Personal information
- Full name: Antonius Wilhelmus Matthias Theodore van Mierlo
- Date of birth: 24 August 1957 (age 68)
- Place of birth: Soerendonk, Netherlands
- Position: Winger

Youth career
- Kraanvogels

Senior career*
- Years: Team / Apps / (Gls)
- 1976–1979: PSV Eindhoven / 18 / (0)
- 1979–1981: Willem II / 65 / (15)
- 1981–1982: Birmingham City / 44 / (4)
- 1982–1983: Willem II / 22 / (6)
- 1983–1985: R.W.D. Molenbeek / 34 / (1)
- 1985–1986: MVV Maastricht / 25 / (4)
- 1986–1988: K.A.A. Gent / 46 / (2)
- 1988–1990: K.R.C. Harelbeke
- 1989: → VVV-Venlo (loan)

International career
- 1980: Netherlands / 3 / (0)

= Toine van Mierlo =

Dutch footballer

Antonius Wilhelmus Matthias Theodore van Mierlo (born 24 August 1957), known in England as Tony van Mierlo, is a former Netherlands international footballer who played primarily as a left winger but can also play as a forward.
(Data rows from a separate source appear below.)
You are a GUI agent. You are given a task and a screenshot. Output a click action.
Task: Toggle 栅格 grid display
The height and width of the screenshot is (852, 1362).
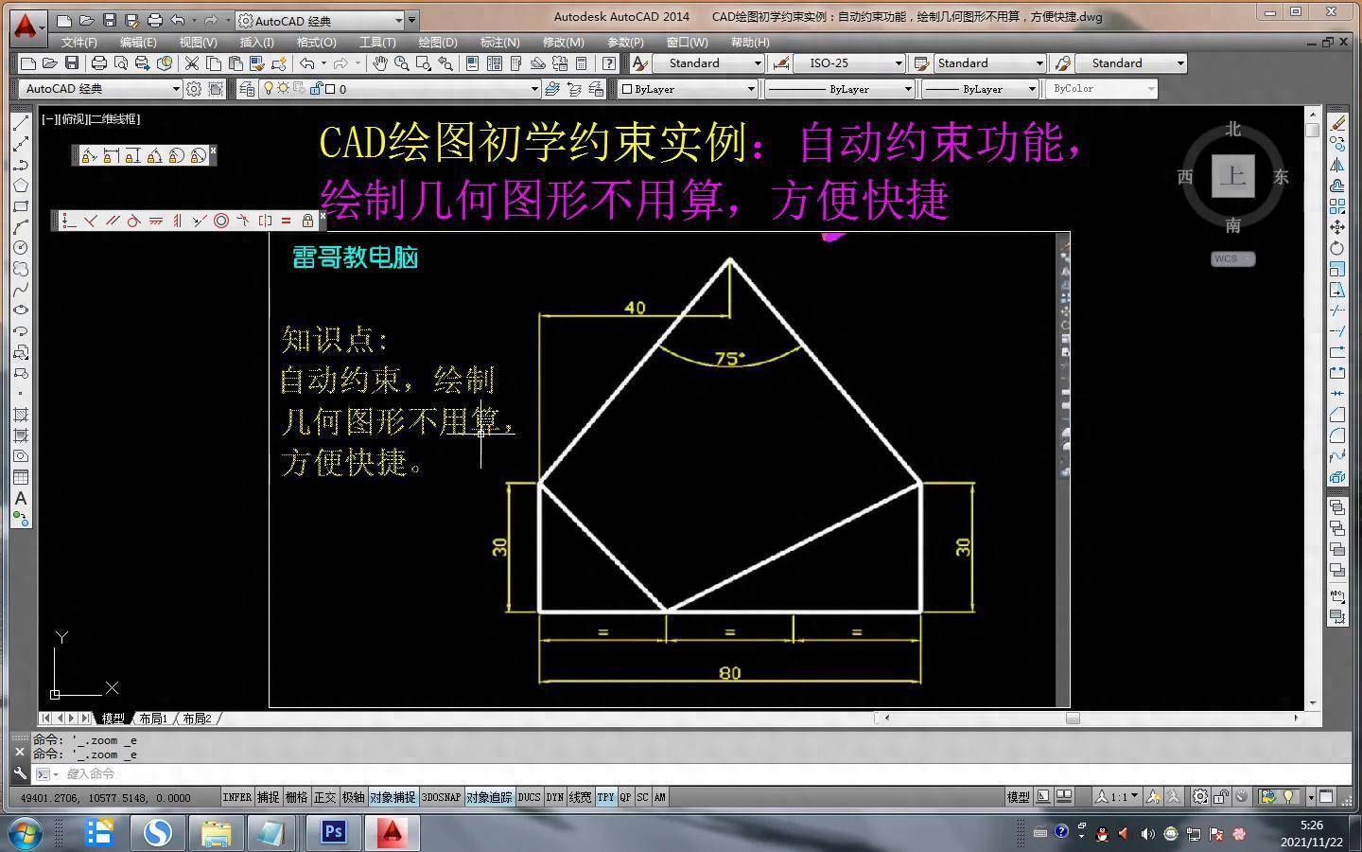coord(296,797)
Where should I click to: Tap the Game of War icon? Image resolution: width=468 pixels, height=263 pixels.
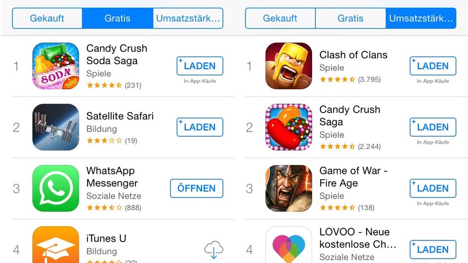click(x=289, y=188)
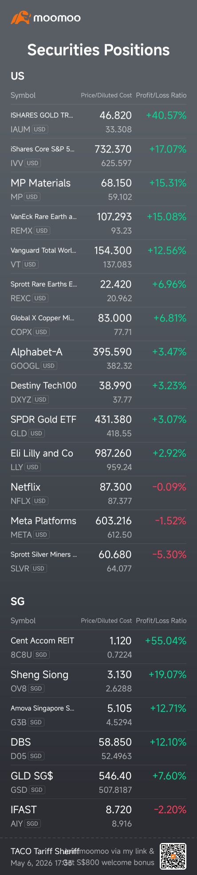Open the SG market section heading
Viewport: 197px width, 875px height.
(x=17, y=602)

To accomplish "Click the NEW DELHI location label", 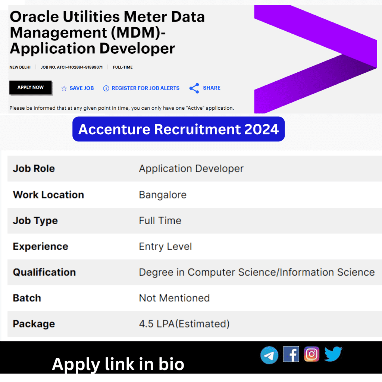I will coord(20,67).
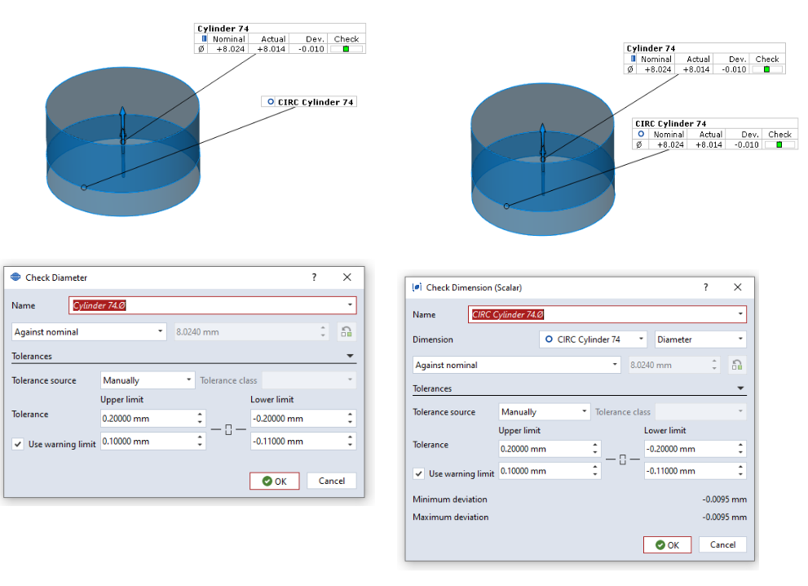The image size is (808, 586).
Task: Open Tolerance source dropdown in Check Dimension (Scalar)
Action: [x=545, y=412]
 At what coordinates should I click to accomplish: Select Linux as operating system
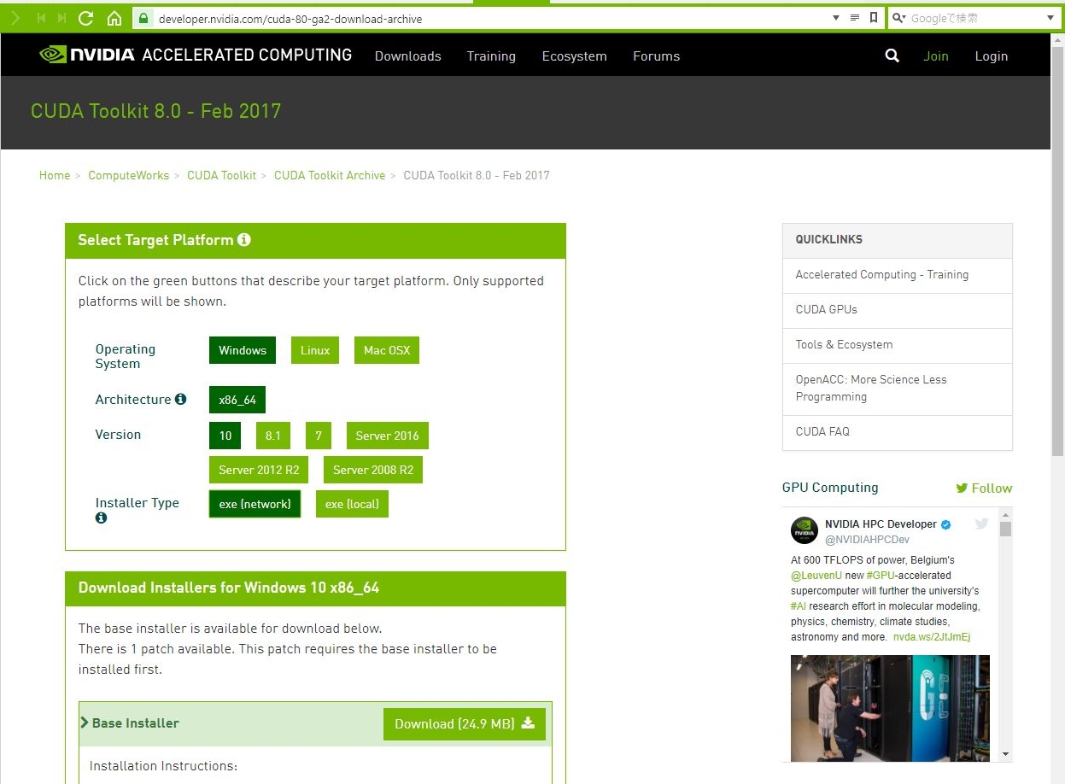pyautogui.click(x=314, y=350)
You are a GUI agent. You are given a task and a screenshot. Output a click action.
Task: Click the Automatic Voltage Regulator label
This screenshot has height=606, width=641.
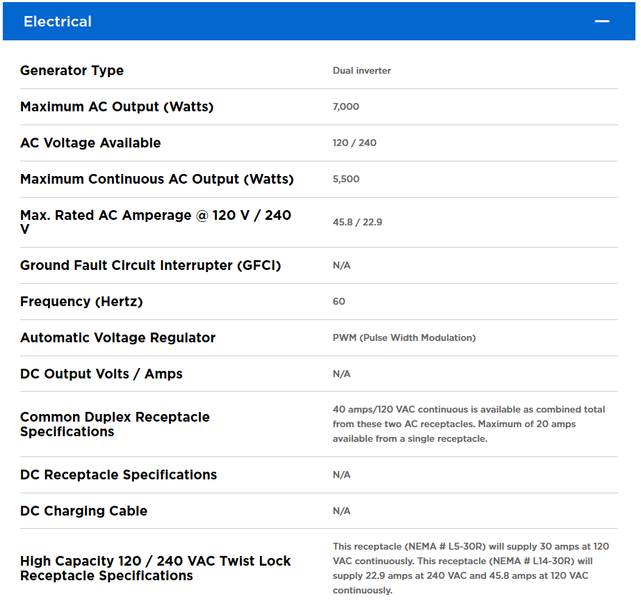point(117,338)
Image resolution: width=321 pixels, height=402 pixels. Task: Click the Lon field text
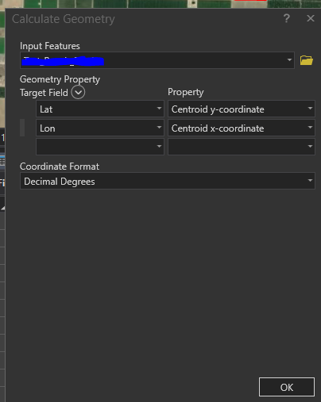[x=48, y=128]

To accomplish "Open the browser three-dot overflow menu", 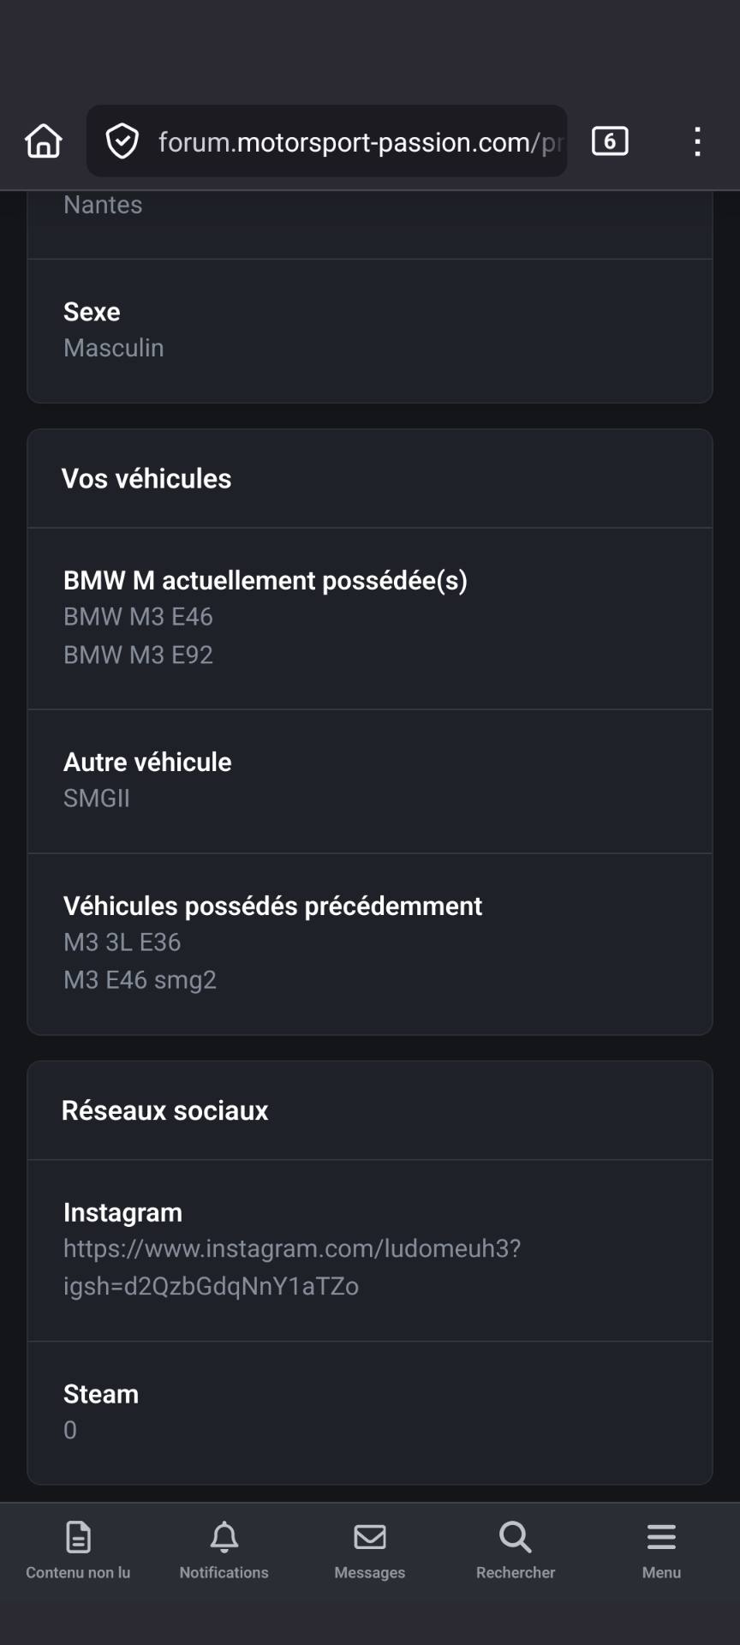I will coord(698,141).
Van Mierlo was born in Soerendonk. He played for PSV Eindhoven, Willem II, MVV Maastricht and VVV-Venlo in the Netherlands, for Birmingham City in England and for R.W.D. Molenbeek, K.A.A. Gent and K.R.C. Harelbeke in Belgium. He won three caps for the Netherlands national football team in 1980. After his playing career ended he joined the coaching staff at former club Willem II, and went on to become chief scout and later technical coordinator for Roda JC.